Employees who left the company have an average hour of more than 185 hours per month which is higher than the number of hours spent by those still working in the organization. As expected, seems some of the employees who left the organization spent more time at work. Employees with medium salary scale have the highest average amount of hours per month and most of the departure comes from employees with the medium salary scale.

Are employees leaving as a result of bad reviews from employer?

df %>% 
  ggplot(aes(x = left, y = review, colour = left)) +
  geom_boxplot(outlier.colour = NA) + 
  geom_jitter(alpha = 0.05, width = 0.1) +
  facet_wrap(vars(salary), 
             scales = "free", 
             ncol = 3) +
  xlab("Employee Departure") +
  ylab("Employer Review") 

Employees leaving the organization were having great reviews, their average review falls in the range of 0.68 to 0.73. These employees were hardworking a reason why their departure is a great source of concern for the organization, it is possible that since their departure organizational performance must have reduced.

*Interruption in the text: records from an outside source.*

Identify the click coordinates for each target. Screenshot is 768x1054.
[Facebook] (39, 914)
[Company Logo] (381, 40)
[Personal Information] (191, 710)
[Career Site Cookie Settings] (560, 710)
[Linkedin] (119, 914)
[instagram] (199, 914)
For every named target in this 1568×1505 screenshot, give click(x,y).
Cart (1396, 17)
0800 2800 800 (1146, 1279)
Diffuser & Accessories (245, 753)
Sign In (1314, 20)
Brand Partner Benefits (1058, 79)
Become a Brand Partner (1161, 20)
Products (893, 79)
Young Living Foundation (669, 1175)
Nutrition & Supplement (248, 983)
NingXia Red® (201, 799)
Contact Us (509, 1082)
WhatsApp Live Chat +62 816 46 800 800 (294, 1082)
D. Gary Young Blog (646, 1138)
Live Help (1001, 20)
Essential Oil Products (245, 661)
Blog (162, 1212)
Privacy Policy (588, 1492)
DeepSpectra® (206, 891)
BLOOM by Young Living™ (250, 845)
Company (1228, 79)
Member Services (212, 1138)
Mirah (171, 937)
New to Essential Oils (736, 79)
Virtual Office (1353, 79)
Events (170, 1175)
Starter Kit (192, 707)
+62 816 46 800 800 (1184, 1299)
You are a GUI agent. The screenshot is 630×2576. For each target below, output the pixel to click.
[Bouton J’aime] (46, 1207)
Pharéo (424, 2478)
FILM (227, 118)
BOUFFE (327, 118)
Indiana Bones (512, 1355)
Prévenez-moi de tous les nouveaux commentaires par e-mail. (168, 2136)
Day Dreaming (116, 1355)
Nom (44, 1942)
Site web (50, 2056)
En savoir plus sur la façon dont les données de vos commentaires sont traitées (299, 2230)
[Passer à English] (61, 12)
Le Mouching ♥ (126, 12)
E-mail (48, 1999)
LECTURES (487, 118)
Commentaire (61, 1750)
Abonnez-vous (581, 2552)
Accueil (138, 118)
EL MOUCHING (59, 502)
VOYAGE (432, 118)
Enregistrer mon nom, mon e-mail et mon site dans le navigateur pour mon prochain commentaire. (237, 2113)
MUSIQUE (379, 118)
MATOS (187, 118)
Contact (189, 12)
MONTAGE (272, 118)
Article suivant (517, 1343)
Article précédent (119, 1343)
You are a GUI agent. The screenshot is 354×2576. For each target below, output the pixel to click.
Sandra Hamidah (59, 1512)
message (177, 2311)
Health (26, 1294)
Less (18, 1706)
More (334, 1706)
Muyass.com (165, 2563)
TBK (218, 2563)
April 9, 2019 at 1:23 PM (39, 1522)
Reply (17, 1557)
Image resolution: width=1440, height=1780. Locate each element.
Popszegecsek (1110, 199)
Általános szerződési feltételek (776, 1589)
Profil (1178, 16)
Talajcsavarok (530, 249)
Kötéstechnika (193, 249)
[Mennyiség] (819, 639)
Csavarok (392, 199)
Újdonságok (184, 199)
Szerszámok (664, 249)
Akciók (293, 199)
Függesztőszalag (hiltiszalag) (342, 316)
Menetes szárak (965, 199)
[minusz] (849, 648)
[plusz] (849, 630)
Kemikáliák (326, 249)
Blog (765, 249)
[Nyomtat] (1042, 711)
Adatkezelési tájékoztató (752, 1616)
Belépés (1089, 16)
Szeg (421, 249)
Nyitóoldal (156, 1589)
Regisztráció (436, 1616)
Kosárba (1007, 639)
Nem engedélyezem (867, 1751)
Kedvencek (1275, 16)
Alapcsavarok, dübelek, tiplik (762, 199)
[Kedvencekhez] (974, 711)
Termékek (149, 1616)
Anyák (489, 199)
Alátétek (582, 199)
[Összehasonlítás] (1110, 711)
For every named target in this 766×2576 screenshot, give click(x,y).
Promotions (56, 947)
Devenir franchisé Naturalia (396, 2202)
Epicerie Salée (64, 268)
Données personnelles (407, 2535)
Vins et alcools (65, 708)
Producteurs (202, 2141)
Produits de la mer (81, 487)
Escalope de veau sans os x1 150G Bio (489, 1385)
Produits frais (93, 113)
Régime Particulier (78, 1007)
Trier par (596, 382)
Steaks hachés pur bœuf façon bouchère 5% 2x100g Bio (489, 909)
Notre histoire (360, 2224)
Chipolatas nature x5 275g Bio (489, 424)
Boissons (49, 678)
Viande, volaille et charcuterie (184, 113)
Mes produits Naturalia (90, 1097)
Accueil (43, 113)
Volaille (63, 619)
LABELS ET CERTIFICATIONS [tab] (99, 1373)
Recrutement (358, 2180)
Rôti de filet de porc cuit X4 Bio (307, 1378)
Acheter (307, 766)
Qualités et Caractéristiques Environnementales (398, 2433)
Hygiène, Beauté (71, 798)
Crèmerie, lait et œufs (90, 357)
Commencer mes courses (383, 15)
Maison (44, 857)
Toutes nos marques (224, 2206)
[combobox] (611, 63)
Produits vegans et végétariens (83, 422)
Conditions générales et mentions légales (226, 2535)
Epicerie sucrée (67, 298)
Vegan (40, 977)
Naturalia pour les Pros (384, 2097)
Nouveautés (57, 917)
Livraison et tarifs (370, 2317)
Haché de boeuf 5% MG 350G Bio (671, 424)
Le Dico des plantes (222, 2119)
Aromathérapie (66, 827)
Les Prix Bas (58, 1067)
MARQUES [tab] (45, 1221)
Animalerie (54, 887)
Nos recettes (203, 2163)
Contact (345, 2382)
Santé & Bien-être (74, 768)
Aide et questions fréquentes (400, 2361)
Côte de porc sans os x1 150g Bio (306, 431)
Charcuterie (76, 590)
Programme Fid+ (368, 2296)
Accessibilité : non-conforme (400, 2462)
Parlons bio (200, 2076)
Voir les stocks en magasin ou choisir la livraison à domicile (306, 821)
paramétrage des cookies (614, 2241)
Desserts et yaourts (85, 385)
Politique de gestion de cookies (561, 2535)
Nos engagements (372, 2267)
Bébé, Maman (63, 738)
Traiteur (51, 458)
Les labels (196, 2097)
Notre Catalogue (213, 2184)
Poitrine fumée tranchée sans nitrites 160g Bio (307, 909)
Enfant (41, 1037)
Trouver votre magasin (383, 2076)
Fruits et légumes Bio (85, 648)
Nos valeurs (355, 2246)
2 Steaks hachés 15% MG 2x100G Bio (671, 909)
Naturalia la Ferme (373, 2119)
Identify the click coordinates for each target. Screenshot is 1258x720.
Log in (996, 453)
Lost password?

Are employes not satisfied with their job?

df %>% 
  ggplot(aes(x = left, y = satisfaction, colour = left)) +
  geom_boxplot(outlier.colour = NA) + 
  geom_jitter(alpha = 0.05, width = 0.1) +
  facet_grid(cols = vars(promoted))+
  xlab("Employee Departure") +
  ylab("Job Satisfaction") 

Few people have been promoted during the past 24 months and the average job satisfaction in the organization falls between 0.55-0.45, this is a low figure and employees are likely to leave the organization. Promoted employees recorded a very low average job satisfaction, though they are not much.

Model Building

After performing an exploratory data analysis and understanding our data, we will use the xgboost model to predict employee departure. the given dataset.

XGboost Model

### Data Split
set.seed(2022)
df_split <- initial_split(
  df, 
  prop = 0.2, 
  strata = left
)

#Data Preprocessing
xgboost_recipe <- 
  recipe(formula = left ~ ., data = training(df_split)) %>% 
  step_dummy(all_nominal_predictors()) %>% 
  # step_zv removes variables that contain only a single value
  step_zv(all_predictors())

#model specification
xgboost_spec <- 
  boost_tree(trees = 100) %>% 
  set_mode("classification") %>% 
  set_engine("xgboost") 

#model workflow
xgboost_workflow <- 
  workflow() %>% 
  add_recipe(xgboost_recipe) %>% 
  add_model(xgboost_spec)

#fit model
xgb_fit <- xgboost_workflow %>% 
  fit(training(df_split))
## [09:08:44] WARNING: amalgamation/../src/learner.cc:1115: Starting in XGBoost 1.3.0, the default evaluation metric used with the objective 'binary:logistic' was changed from 'error' to 'logloss'. Explicitly set eval_metric if you'd like to restore the old behavior.
#Predicted results on test data
pred_class <- predict(xgb_fit, 
                     testing(df_split),
                     type = "class")

pred_results <- testing(df_split) %>% 
  select(left) %>% 
  bind_cols(pred_class) %>% 
  mutate_at(vars(left), as.factor)
  
#model accuracy
accuracy(pred_results,
          truth = left,
          estimate = .pred_class)
## # A tibble: 1 x 3
##   .metric  .estimator .estimate
##   <chr>    <chr>          <dbl>
## 1 accuracy binary         0.853
#variables importance
xgb_fit %>% 
  pull_workflow_fit() %>%
  vip(geom = "col")

The model accuracy on the test dataset is about 85.3% which is good, the variables average hours per month, job satisfaction and review were shown to be the most important in the model.

Recommendations

Working hours appears to be the most important factor in employee departure. The organization should try to reduce the number of hours spent by an employee especially those working in departments with high turnover rate such as IT department. Most staffs leaving have a good working record with the organization, to encourage staffs staying, the management needs to increase their pay and offer promotion to them when due as a reward for their hard-work. These conditions if met is likely to increase employees job satisfaction, this will help to curb the high rate of employee turnover.